··· Provided records ···
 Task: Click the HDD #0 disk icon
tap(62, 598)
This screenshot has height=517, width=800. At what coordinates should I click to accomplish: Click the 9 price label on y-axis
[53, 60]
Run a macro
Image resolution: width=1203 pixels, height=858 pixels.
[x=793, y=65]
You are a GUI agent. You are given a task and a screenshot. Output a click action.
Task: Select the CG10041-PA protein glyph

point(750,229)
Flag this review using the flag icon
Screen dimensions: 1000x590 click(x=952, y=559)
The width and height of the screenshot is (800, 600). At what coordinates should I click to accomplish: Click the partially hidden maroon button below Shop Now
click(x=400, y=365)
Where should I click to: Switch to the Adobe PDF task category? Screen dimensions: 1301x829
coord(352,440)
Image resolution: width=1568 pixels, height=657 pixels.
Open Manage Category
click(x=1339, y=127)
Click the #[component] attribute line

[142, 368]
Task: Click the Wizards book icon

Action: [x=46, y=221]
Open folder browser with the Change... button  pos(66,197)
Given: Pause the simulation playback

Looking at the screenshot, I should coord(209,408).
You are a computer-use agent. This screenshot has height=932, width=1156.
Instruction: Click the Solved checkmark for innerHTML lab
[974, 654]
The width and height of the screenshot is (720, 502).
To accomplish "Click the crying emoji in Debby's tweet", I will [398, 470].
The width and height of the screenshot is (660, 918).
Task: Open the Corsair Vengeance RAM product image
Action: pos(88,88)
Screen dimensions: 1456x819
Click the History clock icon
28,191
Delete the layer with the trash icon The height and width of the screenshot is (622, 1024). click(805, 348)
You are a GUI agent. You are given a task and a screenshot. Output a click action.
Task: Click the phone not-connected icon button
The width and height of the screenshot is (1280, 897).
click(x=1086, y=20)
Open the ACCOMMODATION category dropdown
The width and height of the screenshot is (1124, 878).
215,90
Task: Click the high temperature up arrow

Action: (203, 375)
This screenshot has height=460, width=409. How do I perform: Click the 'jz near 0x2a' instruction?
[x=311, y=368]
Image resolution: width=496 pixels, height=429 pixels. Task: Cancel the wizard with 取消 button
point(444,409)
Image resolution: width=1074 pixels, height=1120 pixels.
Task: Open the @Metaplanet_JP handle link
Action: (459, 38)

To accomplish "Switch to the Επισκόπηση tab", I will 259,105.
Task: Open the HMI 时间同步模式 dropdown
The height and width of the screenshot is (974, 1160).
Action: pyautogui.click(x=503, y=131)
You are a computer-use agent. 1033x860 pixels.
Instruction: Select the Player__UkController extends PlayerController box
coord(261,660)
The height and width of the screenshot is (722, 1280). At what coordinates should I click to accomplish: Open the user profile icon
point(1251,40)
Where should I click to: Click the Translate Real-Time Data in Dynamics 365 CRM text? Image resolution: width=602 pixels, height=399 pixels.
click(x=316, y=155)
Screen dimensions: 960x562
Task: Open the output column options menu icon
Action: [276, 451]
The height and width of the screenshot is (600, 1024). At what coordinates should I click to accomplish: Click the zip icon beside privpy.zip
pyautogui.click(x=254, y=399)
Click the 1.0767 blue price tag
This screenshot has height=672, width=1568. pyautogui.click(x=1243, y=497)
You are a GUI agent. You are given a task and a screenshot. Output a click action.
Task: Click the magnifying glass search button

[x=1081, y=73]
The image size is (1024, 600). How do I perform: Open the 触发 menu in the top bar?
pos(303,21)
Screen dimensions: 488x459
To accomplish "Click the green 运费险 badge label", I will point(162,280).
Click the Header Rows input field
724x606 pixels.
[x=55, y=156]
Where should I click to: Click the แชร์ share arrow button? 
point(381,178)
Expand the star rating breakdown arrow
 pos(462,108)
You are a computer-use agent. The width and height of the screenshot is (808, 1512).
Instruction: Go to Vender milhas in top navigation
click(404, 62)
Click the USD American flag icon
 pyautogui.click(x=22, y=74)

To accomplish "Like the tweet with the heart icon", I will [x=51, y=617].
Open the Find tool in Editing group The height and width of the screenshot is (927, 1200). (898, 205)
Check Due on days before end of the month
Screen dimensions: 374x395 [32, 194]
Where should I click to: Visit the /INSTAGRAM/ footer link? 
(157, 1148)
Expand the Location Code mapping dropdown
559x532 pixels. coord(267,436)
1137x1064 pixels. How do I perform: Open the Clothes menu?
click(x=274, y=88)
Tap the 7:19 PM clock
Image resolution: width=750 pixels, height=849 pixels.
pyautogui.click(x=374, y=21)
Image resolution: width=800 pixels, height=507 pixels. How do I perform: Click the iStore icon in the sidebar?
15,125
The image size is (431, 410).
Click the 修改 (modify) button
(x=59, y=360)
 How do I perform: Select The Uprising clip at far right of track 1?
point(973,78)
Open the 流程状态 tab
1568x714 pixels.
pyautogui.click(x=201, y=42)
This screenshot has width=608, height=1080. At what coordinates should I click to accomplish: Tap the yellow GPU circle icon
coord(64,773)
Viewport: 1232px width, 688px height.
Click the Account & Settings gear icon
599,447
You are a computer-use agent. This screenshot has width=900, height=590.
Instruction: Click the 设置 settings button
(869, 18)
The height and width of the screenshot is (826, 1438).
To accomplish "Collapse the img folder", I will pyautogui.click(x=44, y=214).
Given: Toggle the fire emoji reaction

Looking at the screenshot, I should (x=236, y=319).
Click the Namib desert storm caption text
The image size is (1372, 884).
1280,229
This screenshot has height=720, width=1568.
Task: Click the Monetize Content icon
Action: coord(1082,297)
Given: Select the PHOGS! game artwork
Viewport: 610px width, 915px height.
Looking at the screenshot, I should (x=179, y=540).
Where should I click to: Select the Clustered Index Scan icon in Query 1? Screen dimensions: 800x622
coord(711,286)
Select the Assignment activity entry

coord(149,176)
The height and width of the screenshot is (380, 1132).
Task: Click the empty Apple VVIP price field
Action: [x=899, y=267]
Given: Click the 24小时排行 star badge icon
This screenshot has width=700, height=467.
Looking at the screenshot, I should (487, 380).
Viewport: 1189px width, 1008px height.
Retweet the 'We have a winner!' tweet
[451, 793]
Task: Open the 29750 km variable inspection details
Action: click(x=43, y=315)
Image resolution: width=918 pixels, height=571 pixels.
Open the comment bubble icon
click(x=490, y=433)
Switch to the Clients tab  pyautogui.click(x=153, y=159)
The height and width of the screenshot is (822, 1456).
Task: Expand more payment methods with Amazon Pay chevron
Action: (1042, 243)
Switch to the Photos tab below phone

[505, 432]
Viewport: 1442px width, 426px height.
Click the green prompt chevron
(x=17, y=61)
···
**Aim of the task:** The word "folder" may appear in lines of the entries. State how many lines hold it, as a number alone.

**Result below:** 2